### SOURCE TEXT:
* begin *
Soft skills that differentiate candidates:

  • Ability to translate between automotive engineers, utility engineers, and fleet operators who share no common vocabulary
  • Comfort navigating regulatory filings and tariff documents without legal support
  • Rigorous telemetry-based debugging — field problems in V2G systems rarely reproduce cleanly in lab conditions

Career outlook

V2G is transitioning from a research curiosity to a commercial reality on a timeline measured in years, not decades. The conditions that make that transition possible are converging simultaneously: EV penetration is crossing the threshold where aggregated fleet capacity is meaningful to grid operators; utility-scale energy storage economics have made grid flexibility a bankable commodity; and federal and state policy in the U.S. is explicitly targeting V2G as a grid resource.

The Inflation Reduction Act's investment tax credits for bidirectional charging infrastructure, combined with FERC Order 2222 opening wholesale markets to distributed energy resource aggregators, have created a policy framework that didn't exist three years ago. V2G fleet aggregators can now participate in frequency regulation markets in PJM, CAISO, and ERCOT — provided they can demonstrate the technical performance requirements, which is exactly what systems engineers are hired to prove.

Automaker commitment has shifted the calculus further. Ford's F-150 Lightning and Chevy Silverado EV both ship with V2G capability. Volkswagen's bidirectional charging rollout in Europe is creating technical precedent and trained engineer supply. Several OEMs have announced that V2G will be a standard feature on platforms launching in 2026 and 2027, which will rapidly expand the installed base from tens of thousands of vehicles to millions.

For engineers, the career outlook is strong and the supply-demand balance is favorable. The intersection of power systems engineering and EV technology is narrow enough that genuinely qualified candidates are scarce. Job postings at utilities, EV charging companies, grid software firms, and fleet operators have increased substantially since 2023, and compensation has tracked that demand.
* end *
Dataset items
* begin *
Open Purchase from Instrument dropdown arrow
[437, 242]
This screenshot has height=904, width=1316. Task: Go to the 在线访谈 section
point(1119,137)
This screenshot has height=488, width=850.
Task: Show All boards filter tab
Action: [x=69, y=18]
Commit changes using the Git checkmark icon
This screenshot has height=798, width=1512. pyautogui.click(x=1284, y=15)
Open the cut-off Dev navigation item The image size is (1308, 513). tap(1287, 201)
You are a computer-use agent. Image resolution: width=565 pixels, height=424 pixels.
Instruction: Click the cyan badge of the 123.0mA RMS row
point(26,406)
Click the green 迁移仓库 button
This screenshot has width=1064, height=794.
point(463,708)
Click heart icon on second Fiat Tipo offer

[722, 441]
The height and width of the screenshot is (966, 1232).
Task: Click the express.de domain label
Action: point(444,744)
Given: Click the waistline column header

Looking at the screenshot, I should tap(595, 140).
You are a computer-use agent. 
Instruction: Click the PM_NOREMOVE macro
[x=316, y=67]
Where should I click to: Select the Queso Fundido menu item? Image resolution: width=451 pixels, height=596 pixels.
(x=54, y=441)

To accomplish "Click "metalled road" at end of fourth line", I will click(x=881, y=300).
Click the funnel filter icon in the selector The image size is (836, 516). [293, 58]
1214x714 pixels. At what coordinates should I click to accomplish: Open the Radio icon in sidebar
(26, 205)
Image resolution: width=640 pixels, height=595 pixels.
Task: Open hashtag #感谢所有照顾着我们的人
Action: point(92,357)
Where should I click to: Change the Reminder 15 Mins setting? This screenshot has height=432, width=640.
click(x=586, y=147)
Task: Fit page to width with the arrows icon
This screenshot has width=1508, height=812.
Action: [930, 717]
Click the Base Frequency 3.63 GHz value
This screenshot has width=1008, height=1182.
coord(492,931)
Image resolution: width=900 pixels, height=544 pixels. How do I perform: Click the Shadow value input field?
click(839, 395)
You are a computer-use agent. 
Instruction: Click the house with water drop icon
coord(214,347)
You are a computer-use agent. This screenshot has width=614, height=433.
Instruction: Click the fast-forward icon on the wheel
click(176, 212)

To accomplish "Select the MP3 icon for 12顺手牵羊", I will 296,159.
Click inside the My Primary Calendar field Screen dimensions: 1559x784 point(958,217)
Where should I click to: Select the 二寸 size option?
* end *
### TASKS TO COMPLETE:
**a)** Rewrite the passage of the V2G career text starting at "Automaker commitment has" and ending at "tracked that demand.", changing "installed base" to "deployed fleet".
**b)** According to the V2G career text, in which markets can V2G fleet aggregators now take part in frequency regulation?
Rely only on the V2G career text.

### THE RESPONSES:
**a)**
Automaker commitment has shifted the calculus further. Ford's F-150 Lightning and Chevy Silverado EV both ship with V2G capability. Volkswagen's bidirectional charging rollout in Europe is creating technical precedent and trained engineer supply. Several OEMs have announced that V2G will be a standard feature on platforms launching in 2026 and 2027, which will rapidly expand the deployed fleet from tens of thousands of vehicles to millions.

For engineers, the career outlook is strong and the supply-demand balance is favorable. The intersection of power systems engineering and EV technology is narrow enough that genuinely qualified candidates are scarce. Job postings at utilities, EV charging companies, grid software firms, and fleet operators have increased substantially since 2023, and compensation has tracked that demand.

**b)** PJM, CAISO, and ERCOT